As I was reading various essays and editorials about Motherhood and Moms last weekend, I was reminded of a conversation I had earlier this year at a meeting.
At a meeting, as happens from time to time, I met someone I had not previously met before. In fact, we had never heard of each other, as we are in quite different fields and employment sectors. In any case, we were chatting about Science Things, and then (somewhat randomly, I thought) this man, who looked to be in his mid/late-30s said:
Fortunately I get paid enough in my job so that my wife doesn't have to work. It is so much better for kids when one parent is home all the time taking care of the house and the kids and the shopping.
So I said:
It's great that that works well for you and your family, but I don't agree with it as a general statement for all kids and all parents. For other families, like mine, everyone is happier with both parents working.
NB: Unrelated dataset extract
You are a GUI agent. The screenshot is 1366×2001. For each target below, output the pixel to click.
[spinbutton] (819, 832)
What I said isn't sexist because it doesn't matter whether it is the mom or the dad who stays home. It just happens to be the mom in our case.
I said, ignoring his bizarre defensive reply that implied I had accused him of sexism, when I had not:
That's fine, but my point is that you can't extend your preference to every family, just like I can't say that it is best for all families, including the kids, if both parents work, even though that is what is best for my family.
He went on to explain how much nicer it is for him to return home to a clean house with dinner ready and to have a relaxing evening instead of coming home to a wife who was stressed out and exhausted from her day of work, back when she had a job outside the home.
I am sure it is nicer for him, and I hope his wife is truly happy with this as well. From what I've seen and what I've read, the key factor in whether mom-staying-at-home is a good choice for a family that can financially manage that arrangement is whether the woman really wants to do this or whether she feels she should do it or has no choice.
In any case, I did not ask this man how much he contributed to housework and childcare even when his wife also had a "real" job and was exhausted and stressed out all the time, as I really didn't want to delve into the details of his life; I just wanted to refute his generalizations.
But he wasn't done with his generalizations. He went on to state that places with lots of stay-at-home parents (typically the mom, but again, it doesn't have to be the mom) have better schools than places with lots of two-job families because the parents are more involved in the schools and it's great when the moms (or dads) can stop by and read stories and be lunch monitors or whatever. Schools that don't have lots of moms (or dads) involved can be pretty bad.
I said that many working parents participate in their kid's school activities, and the schools and kids benefit from interacting with moms and dads representing a wide range of career and life experiences.
Mostly, I think that this man was doing what so many people do -- trying to justify or feel good about his own personal decisions by trying to convince others that this is the best way to be. Why not just be happy with your choices? Perhaps he has issues, and these issues came to his mind when he found himself in conversation with a Female Scientist.
Even so, if he and his wife made this choice together, if both are happy with their decision and the kids are happy and mom-at-home really is the best thing for their family, that's great. But don't tell me that kids are harmed by working moms (and dads) and local schools are bad if lots of moms (and dads) work. That is a very unscientific conclusion, in addition to being quite bizarre to inject into a conversation with a Female Scientist at a meeting.